**** Supplied passage ****

In the world of cybersecurity, bots are the foot soldiers of malicious parties, laying siege to your servers. While bots are put to use in many situations for good reasons—such as search engine crawlers—the chances of an unexpected torrent of bot traffic flooding your servers for a non-malicious reason are practically non-existent.
Bots can be used to scrape public data from your website, test a list of username and password combinations from security breaches, steal voucher code balances, and any number of other nefarious activities.
Unfortunately, the damage doesn’t stop with what the bots are there to do, the very fact that bots are being used against your servers can degrade the quality of service your customers are getting, even when Denial of Service is not the intent.
How Does Bot Traffic Affect Service?
While the infamous “series of tubes” comment about what the Internet is was, of course, wildly inaccurate, it does serve as a good analogy for this particular problem.
If you imagine that the Internet was a series of tubes, and data was a physical substance traveling through those tubes, there is only a limited amount of space for that substance to pass through. If too much is trying to get through at once, the tubes become clogged, and everything slows down.
The reality of the Internet is a little more complicated, of course, but the basic idea is the same—too many requests to access a server at one time will result in slow or failed connections, which is why a deluge of bot traffic is bad for business, even you are adequately protected against the specific thing the bots have come there to do.
How to Stop Bot Traffic?
Knowing your enemy is a big part of the solution. Or, to put it another way, to stop bot traffic, you need to be able to separate it out from legitimate traffic. You could of course, just shut down your servers when you detect bot traffic, but that would also shut out the legitimate traffic you want to be able to access your server. With that in mind, here are some of the most effective ways to stop bot traffic from bringing your servers to a crawl.
It should be noted that there is no such thing as a perfect solution that can stop all bot traffic without inconveniencing legitimate visitors to your site or service. The aim of the game is mitigation—blocking enough bots to make it manageable.

**** Input ****

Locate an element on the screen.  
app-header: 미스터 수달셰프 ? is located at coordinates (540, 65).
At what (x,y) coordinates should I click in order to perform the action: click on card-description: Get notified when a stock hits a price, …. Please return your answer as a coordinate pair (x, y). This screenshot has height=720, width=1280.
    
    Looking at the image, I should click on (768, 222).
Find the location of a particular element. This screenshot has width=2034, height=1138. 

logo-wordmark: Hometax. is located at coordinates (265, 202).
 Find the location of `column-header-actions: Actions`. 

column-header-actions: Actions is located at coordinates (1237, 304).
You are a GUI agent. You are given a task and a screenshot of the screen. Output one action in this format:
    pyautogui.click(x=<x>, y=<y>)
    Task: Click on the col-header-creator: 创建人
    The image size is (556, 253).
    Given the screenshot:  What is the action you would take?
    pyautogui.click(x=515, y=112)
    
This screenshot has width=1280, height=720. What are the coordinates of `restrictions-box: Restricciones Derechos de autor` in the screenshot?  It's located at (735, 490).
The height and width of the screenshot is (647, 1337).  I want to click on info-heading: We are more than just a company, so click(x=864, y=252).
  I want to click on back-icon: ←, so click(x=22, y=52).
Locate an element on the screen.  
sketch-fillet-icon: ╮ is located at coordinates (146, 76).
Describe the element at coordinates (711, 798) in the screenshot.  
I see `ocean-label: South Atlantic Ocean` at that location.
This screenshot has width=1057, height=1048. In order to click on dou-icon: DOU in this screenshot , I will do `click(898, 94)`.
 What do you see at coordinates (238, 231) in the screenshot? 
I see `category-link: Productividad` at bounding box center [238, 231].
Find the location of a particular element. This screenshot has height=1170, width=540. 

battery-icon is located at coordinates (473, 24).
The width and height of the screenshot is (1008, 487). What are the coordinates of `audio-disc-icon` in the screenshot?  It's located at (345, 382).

****

*Work task A*.
Rewrite the rows starting at the line that contains "The height and" and ending at the end of the rows, changing "screenshot" to "screen capture" and leaving everything else as it is.
*Work task B*.
Continue the piece on stopping bot traffic from where it stops.

*Exercise response A*.
The height and width of the screen capture is (647, 1337).  I want to click on info-heading: We are more than just a company, so click(x=864, y=252).
  I want to click on back-icon: ←, so click(x=22, y=52).
Locate an element on the screen.  
sketch-fillet-icon: ╮ is located at coordinates (146, 76).
Describe the element at coordinates (711, 798) in the screen capture.  
I see `ocean-label: South Atlantic Ocean` at that location.
This screen capture has width=1057, height=1048. In order to click on dou-icon: DOU in this screen capture , I will do `click(898, 94)`.
 What do you see at coordinates (238, 231) in the screen capture? 
I see `category-link: Productividad` at bounding box center [238, 231].
Find the location of a particular element. This screen capture has height=1170, width=540. 

battery-icon is located at coordinates (473, 24).
The width and height of the screen capture is (1008, 487). What are the coordinates of `audio-disc-icon` in the screen capture?  It's located at (345, 382).

*Exercise response B*.
Use Third-Party Bot Mitigation Services
There was a time when companies reached a level of size and success that they would be forced to create endless departments to handle all of the different aspects of running a business that size, including things like cybersecurity.
The advances in connectivity and data speeds over the years have allowed for many of these services to move away from the companies that use them, and into the hands of specialists who do nothing but that specific task.
They can more effectively handle bot traffic but it is all they do, allowing your business to focus on what you do.
Block Known Proxy Sites and Bot Hosting Services
It is impossible to know the intentions of every connection request you get, and things like botnets make it impossible to block every bot without risking blocking potential customers. However, there are certain services that are notorious for being used for these purposes.
Granted, they can be used for legitimate purposes, but they are not Internet service providers, so none of those legitimate services should bring traffic to your service.
Use CAPTCHA or Other Verification Methods
CAPTCHA may not be an ironclad defense against bots, but it can certainly weed out a large portion of them. By requiring the user to perform certain visual tasks in order to complete a request, the vast majority of bots would be exposed, while the tasks would be little more than a minor inconvenience to legitimate, human users.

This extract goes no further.